Our six largest communities offer well equipped conference facilities for groups of various sizes. From big events to intimate gatherings the Northwest Territories offers an intriguing look at Canada's North, served with a fine helping of northern hospitality and expertise.
Fort Smith is home to Wood Buffalo National Park, where wood bison roam free. It is also the summer residence of the magnificent, and protected Whooping Crane. Interpretive tours are offered in the park. For paddlers, the Slave River rapids feature some of the most accessible white water in the Americas.
Fort Simpson is an ideal location for a smaller meeting or conference. The town has facilities for conferences of up to 100 persons. This is the headquarters for Nahanni National Park Reserve, and the starting point for aerial tours to see the magnificent Virginia Falls and the canyons of the South Nahanni River.
For groups of less than 100, Norman Wells is an excellent choice. A fascinating museum and craft shop features the story of Norman Wells, dating back to the 1920s. The town has a modern hotel and a friendly atmosphere. Excursions can include air tours in the Mackenzie Mountains, and visits to traditional First Nations communities nearby.

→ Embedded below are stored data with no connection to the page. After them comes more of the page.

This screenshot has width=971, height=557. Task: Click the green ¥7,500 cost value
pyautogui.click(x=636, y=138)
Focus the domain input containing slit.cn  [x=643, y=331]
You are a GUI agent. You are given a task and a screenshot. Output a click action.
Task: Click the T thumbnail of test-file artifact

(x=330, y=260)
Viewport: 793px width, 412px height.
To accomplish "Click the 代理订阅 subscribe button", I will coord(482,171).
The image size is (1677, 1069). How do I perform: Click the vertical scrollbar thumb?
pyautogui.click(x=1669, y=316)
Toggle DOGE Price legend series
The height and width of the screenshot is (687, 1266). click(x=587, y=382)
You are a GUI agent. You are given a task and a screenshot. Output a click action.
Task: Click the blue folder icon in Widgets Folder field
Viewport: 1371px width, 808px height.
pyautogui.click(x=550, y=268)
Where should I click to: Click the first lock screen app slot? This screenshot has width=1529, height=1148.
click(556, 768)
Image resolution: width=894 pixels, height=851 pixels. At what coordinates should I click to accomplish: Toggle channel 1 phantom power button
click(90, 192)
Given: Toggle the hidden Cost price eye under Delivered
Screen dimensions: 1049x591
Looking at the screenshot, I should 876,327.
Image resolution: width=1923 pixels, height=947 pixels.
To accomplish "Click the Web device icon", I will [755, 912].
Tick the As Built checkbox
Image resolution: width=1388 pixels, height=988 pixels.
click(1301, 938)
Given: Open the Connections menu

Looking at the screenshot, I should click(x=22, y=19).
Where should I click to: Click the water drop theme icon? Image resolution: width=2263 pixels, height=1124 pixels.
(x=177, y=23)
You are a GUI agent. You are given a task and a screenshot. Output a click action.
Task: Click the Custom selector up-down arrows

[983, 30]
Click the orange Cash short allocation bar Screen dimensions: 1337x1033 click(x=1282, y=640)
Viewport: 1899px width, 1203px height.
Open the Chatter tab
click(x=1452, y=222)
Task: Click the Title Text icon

Hay River is located on the south shore of Great Slave Lake, with a wide sandy beach. The town has meeting facilities for up to 150 people at the recreation centre, the golf club and the Legion. Cultural exchanges are possible with the residents of the Katlodeeche Reserve.
Inuvik can host conferences for up to 150 people in winter and up to 500 people in the summer, and offers exiting pre- and post-conference tours - on the Mackenzie Delta, on the Dempster Highway and to Inuvialuit communities on the Arctic coast and Islands.
Yellowknife is the capital of the Northwest Territories and the largest NWT community. The city has the ability to host conferences for as many as 600 delegates and more, with 10 hotels, more than 20 restaurants and a wide variety of pre- and post- conference packages.